Dès le lancement des Etats généraux de l’alimentation (EGA), la FDSEA a pris ses distances avec l’enthousiasme ambiant, qui confinait à la naïveté. Nous aurions préféré avoir tort1.

Emmanuel Macron a conclu le premier chantier des EGA à l’aube de la promesse d’une loi, et de la signature d’une charte d’engagement sur les négociations commerciales. Sauf que rien ne s’est passé comme prévu, et c’était malheureusement prévisible. Très sincèrement, comment le Ministre de l’agriculture a-t-il pu croire à ce qu’il disait le jour de la signature de cette charte, qu’il qualifiait "d’accord historique", qui "engage moralement et politiquement les accords de la chaîne alimentaire" ? Si les truands avaient une quelconque morale, cela se saurait depuis longtemps ! Résultat, les négociations commerciales qui doivent s’achever au 28 février s’illustrent une fois de plus par des illégalités, des tensions, des rapports de force… le tout au détriment du producteur !

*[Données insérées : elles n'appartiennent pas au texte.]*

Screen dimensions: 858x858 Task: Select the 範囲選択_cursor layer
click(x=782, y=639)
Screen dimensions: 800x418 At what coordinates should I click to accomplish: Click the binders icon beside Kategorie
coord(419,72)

En parallèle, d’autres évènements ont contribué à souffler sur les braises : l’affaire Lactalis, avec le lait pour bébé contaminé à la salmonelle, qui a éclaboussé la grande distribution ; des remises de 70% sur le nutella et sur des couches, qui ont conduit à des scènes d’hystérie collective. On peut rabâcher aux paysans que les consommateurs sont prêts à mettre le prix pour leur alimentation : ils sont avant tout des clients à l’affût des promos ! Et avant le "nutellagate", quel média s’est ému des promos scandaleuses sur le chou-fleur, les côtes de porc, les yaourts ?... Le vrai scandale, ce ne sont pas les "émeutes pâte à tartiner", mais la guerre des prix mortifère entre la grande distribution et les industriels.

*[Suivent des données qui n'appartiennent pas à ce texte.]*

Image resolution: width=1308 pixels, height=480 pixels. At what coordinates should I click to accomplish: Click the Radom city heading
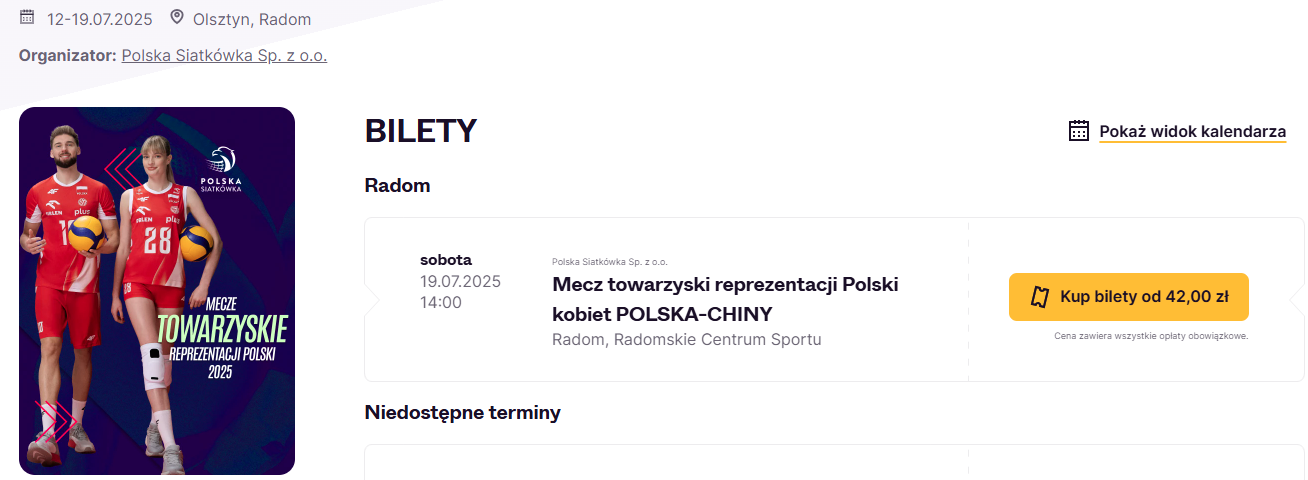tap(397, 185)
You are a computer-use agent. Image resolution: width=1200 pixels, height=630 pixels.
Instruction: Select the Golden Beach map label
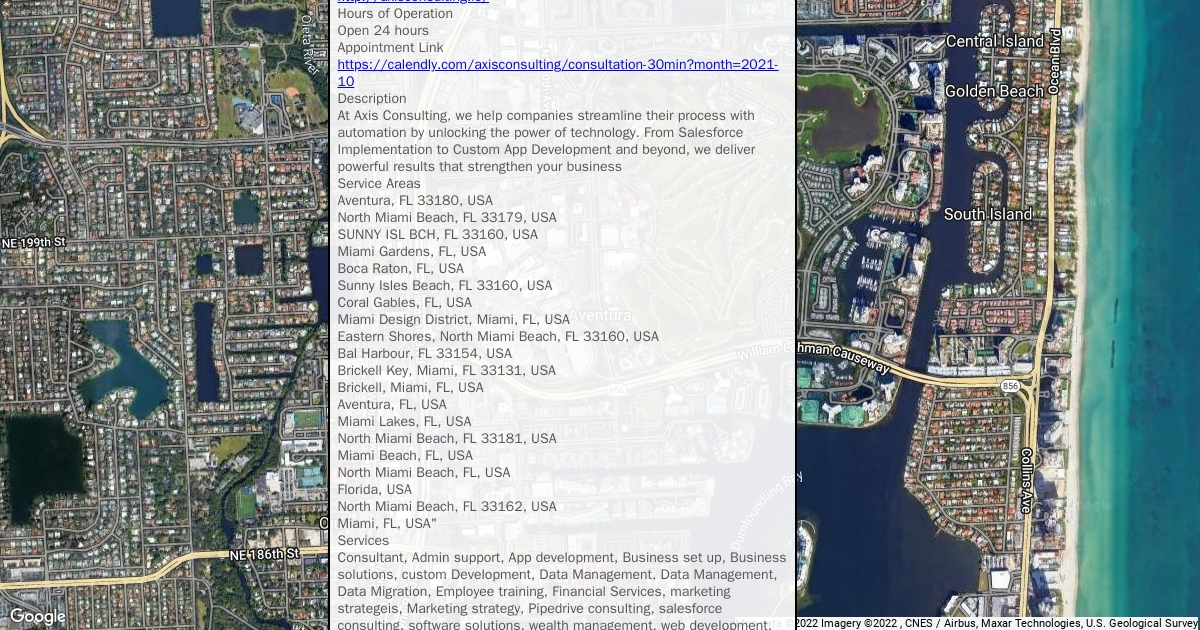994,91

Les braises n’étant pas assez vives, Elise Lucet a soufflé un peu plus, avec la diffusion de l’émission Cash Investigation, Où va l’argent du beurre ? Tous les paysans connaissent les pratiques de cow-boy de Lactalis à l’égard de ses fournisseurs. La FNSEA et son réseau n’ont pas attendu la journaliste de France 2 pour dénoncer les agissements de cette multinationale, et d’autres entreprises industrielles ! Le focus sur Sodiaal a bien évidemment marqué les esprits. Beaucoup ont retenu les bégaiements du président de la coopérative face à l’interrogatoire mené par Elise Lucet. Au-delà du trouble, n’est-il pas surprenant que, soudainement, cette émission prenne la défense des agriculteurs, contre leur coopérative ?

Le rôle de notre syndicat est de dénoncer toutes les dérives, surtout quand elles viennent de nos propres outils ! Là encore, nous n’avons pas attendu Elise Lucet pour dénoncer l’opacité du fonctionnement coopératif, par exemple sur les accords de collecte, le business de l’approvisionnement de nos exploitations en agrofournitures, les marges arrière, les compléments de prix2… Notre devoir est aussi de rappeler que rien ne sera possible sans la voix et l’implication des agriculteurs – coopérateurs.